Court Opinion

ID: 1234269
Source: CourtListenerOpinion
Date Created: 2013-10-30 05:09:18.744746+00
Date Added: 2024-06-11T12:44:13.816782
License: Public Domain

135 Ga. App. 921 (1975)
219 S.E.2d 633
GRAVES
v.
THE STATE.
51098.
Court of Appeals of Georgia.
Submitted September 10, 1975.
Decided September 30, 1975.
Jack Dorsey, for appellant.
Lewis R. Slaton, District Attorney, Joseph J. Drolet, Assistant District Attorney, for appellee.
DEEN, Presiding Judge.
The holding of Mapp v. Ohio, 367 U.S. 643 (81 SC 1684, 6 LE2d 1081), that all evidence obtained by searches and seizures in violation of the Fourth Amendment of the Federal Constitution is inadmissible in state courts, is only an exclusionary rule and does not affect the competence of evidence admitted without timely challenge.
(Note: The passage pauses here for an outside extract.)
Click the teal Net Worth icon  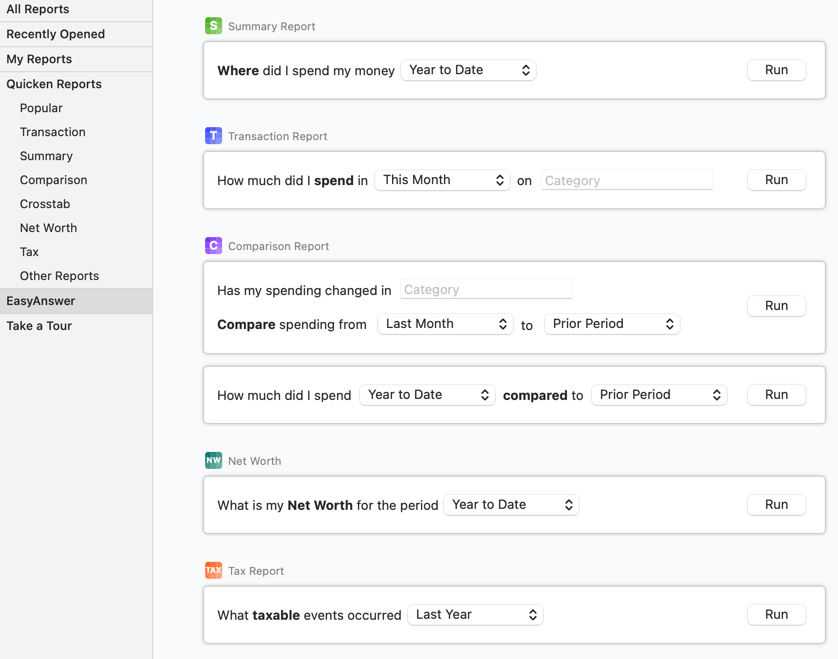coord(213,460)
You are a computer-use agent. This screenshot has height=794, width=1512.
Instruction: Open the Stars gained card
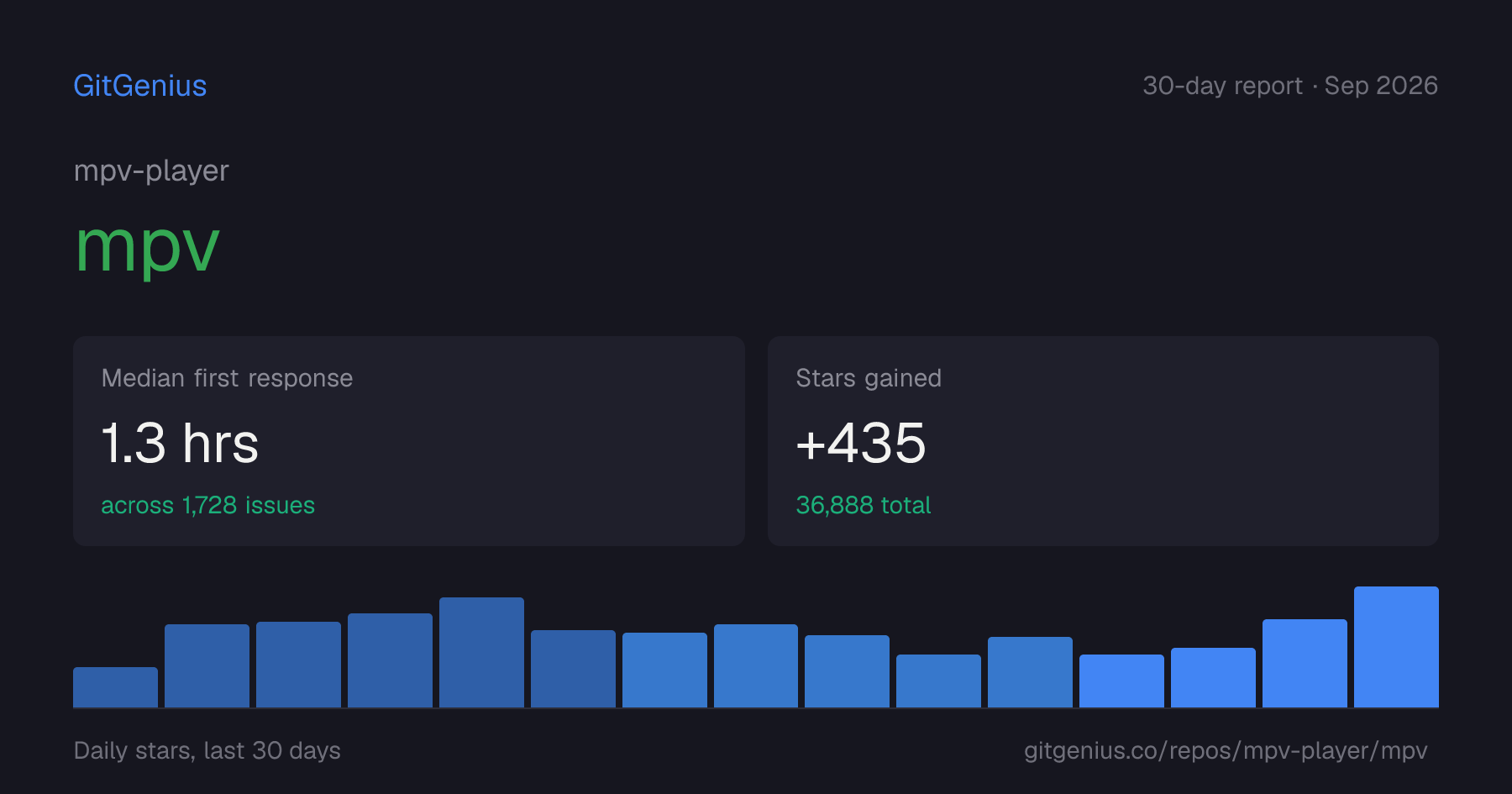[1103, 441]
Gilmore v. State, 117 Ga. App. 67 (2) (159 SE2d 474). In Georgia the exclusionary rule is firmly embedded in our statutory law; Ga. L. 1966, pp. 567, 571 (Code Ann. § 27-313) establishes a procedure for suppression of evidence obtained by unlawful search and seizure. This statute specifically provides that the motion to suppress evidence illegally seized "shall be in writing *922 and state facts showing wherein the search and seizure were unlawful." The record in the case sub judice reveals that appellant's motion was made orally. A motion to suppress which is procedurally defective is properly overruled. Cadle v. State, 131 Ga. App. 175 (205 SE2d 529). A motion to suppress which is made orally is procedurally defective and a denial thereof is authorized. Hiatt v. State, 132 Ga. App. 289 (1) (208 SE2d 163). It was therefore not error for the trial judge to overrule appellant's oral motion to suppress evidence. Nor can appellant's motion be upheld as an oral objection to evidence obtained by unlawful search and seizure. "Since the Act of 1966, an oral objection to evidence obtained by unlawful search and seizure is not sufficient unless preceded by suppression of the evidence pursuant to a motion to suppress in compliance with the Act... Failure to interpose a timely motion to suppress in compliance with the Act amounts to a waiver of the constitutional guaranty in respect to the search and seizure in question." Brannen v. State, 117 Ga. App. 69 (2) (159 SE2d 476); Gilmore v. State, 117 Ga. App. 67 (2) (159 SE2d 474); Lane v. State, 118 Ga. App. 688 (165 SE2d 474); Bissel v. State, 126 Ga. App. 61 (189 SE2d 701).
Judgment affirmed. Evans and Stolz, JJ., concur.